Лишь во время православного возрождения начала XX в. был по-настоящему услышан отчаянный призыв Гоголя к возвращению в лоно церкви; но другие загадочные намеки на спасение из ада обрели символическую значимость для последующих мыслителей XIX столетия. Заключительный образ «Мертвых душ», чичиковская тройка, уносящаяся по степной равнине к неведомой цели, стал таинственным обозначением будущего России. Концовка «Шинели», самого знаменитого рассказа Гоголя, написанного между «Ревизором» и «Мертвыми душами», стала еще более призрачной скрижалью. В «Шинели» Гоголь преобразил услышанную в гостиной историю, показавшуюся другим слушателям не более чем забавной, о том, как некто убивался по поводу потери ружья, в повесть весьма патетическую и многозначительную. Своим героем Гоголь сделал полунищего и никчемного санкт-петербургского чиновника, невыразительную личность, чье жалкое существование обретает смысл лишь благодаря выгадыванию денег на новую шинель. В конце концов деньги набираются, но долгожданную шинель снимают с него ночные грабители, и он умирает. Затем, в «фантастическом окончании», он является с того света требовать свою шинель и в отместку сдергивает шинели с начальников. В герое гоголевского рассказа нет ничего благородного или героического; тем фантастичнее его победа над николаевским Санкт-Петербургом. Однако, убедительно изобразив эту неизбежную победу, Гоголь не только совершил одно из своих важнейших художественных достижений, но, быть может, поднялся на тот уровень поэтического предвидения, который остался ему недоступен в «Мертвых душах». Ибо это невероятное торжество маленького человека не только наилучшим образом показывает, как «тощие, бессильные ноги» Гоголя сминали «воображаемые или действительные монументы» николаевской России; оно, может статься — как заметил один проницательный исследователь советской литературы, — сулит некоторую надежду и тем, кому приходится жить под сенью куда более грандиозных монументов советской эры[1051].

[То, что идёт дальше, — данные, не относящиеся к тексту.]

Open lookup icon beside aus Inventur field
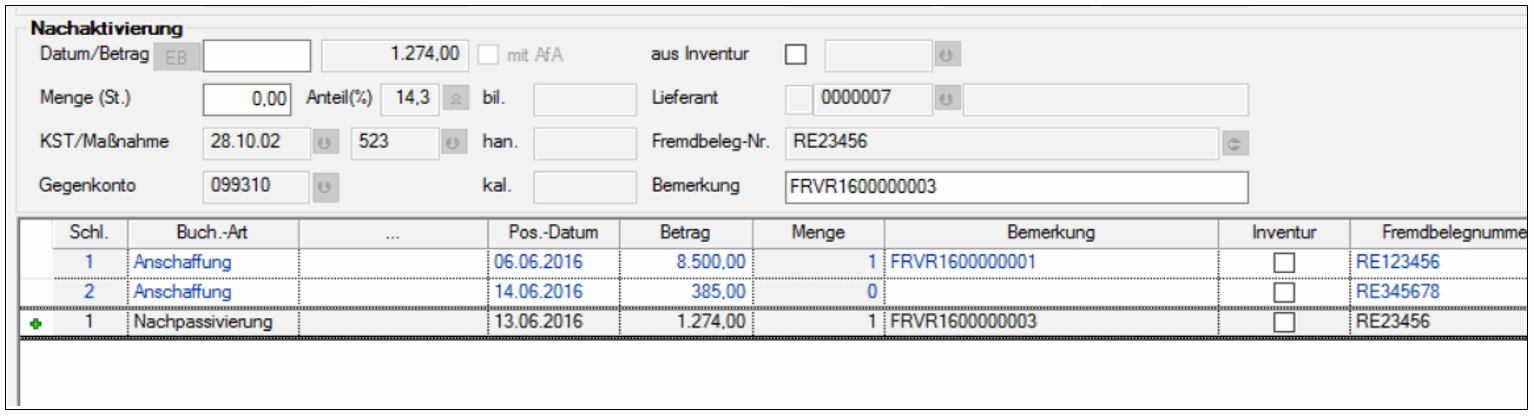The image size is (1534, 416). point(944,55)
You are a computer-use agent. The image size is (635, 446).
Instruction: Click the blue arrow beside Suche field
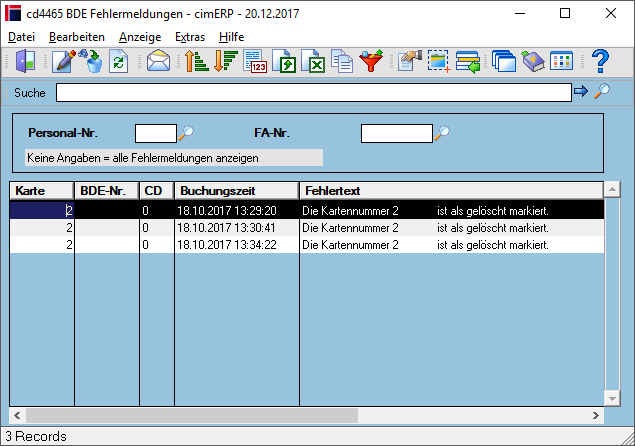[x=581, y=92]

Воображение Гоголя было таким живым и картинным, что порой требовало изъяснения в терминах живописи. Его сочинения столь же естественно поддавались иллюстрированию, как пушкинские — в тот же период — сочетались с музыкой. Кстати говоря, интерес Гоголя к искусству живописи вполне соответствует пушкинскому интересу к музыке; и сюжет гоголевского «Портрета» возник так же естественно, как явился Пушкину сюжет «Моцарта и Сальери». И живопись была не только особенно интересна Гоголю — он признавал за нею превосходство над скульптурой и всеми другими видами пластического искусства: «Она берет уже не одного человека, ее границы шире: она заключает в себе весь мир; все прекрасные явления, окружающие человека, в ее власти; вся тайная гармония и связь человека с природою — в ней одной»[1052].
Таким образом, ничуть не удивительно, что, когда пошатнулась вера Гоголя в свою способность изречь России глагол поэтического избавления, он большею частью возложил последние надежды на творчество художника, которого кропотливо обеспечивал пожертвованиями все последние годы своей жизни. Этим художником был, разумеется, Александр Иванов, его старинный друг, который часто рисовал Гоголя в Риме и вклеил в свой альбом для эскизов гоголевское письмо: «Бог в помощь вам в трудах ваших! Не унывайте, бодритесь! Благословение святое да пребудет над вашею кистью, и картина ваша да будет кончена со славою. От всей души вам, по крайней мере, желаю»[1053].
Картина, о которой здесь говорится, — «Явление Христа народу»; Иванов трудился над нею двадцать пять лет, сделав более шестисот эскизов и набросков: это был один из самых необычайных и сосредоточенных художественных поисков нового времени. Деятельность Иванова иллюстрирует гораздо лучше, чем творческая биография исключительно даровитого и добившегося куда больших успехов Гоголя, глубоко разрушительное воздействие подобных исканий нового провидческого пафоса на устоявшиеся формы искусства и мышления.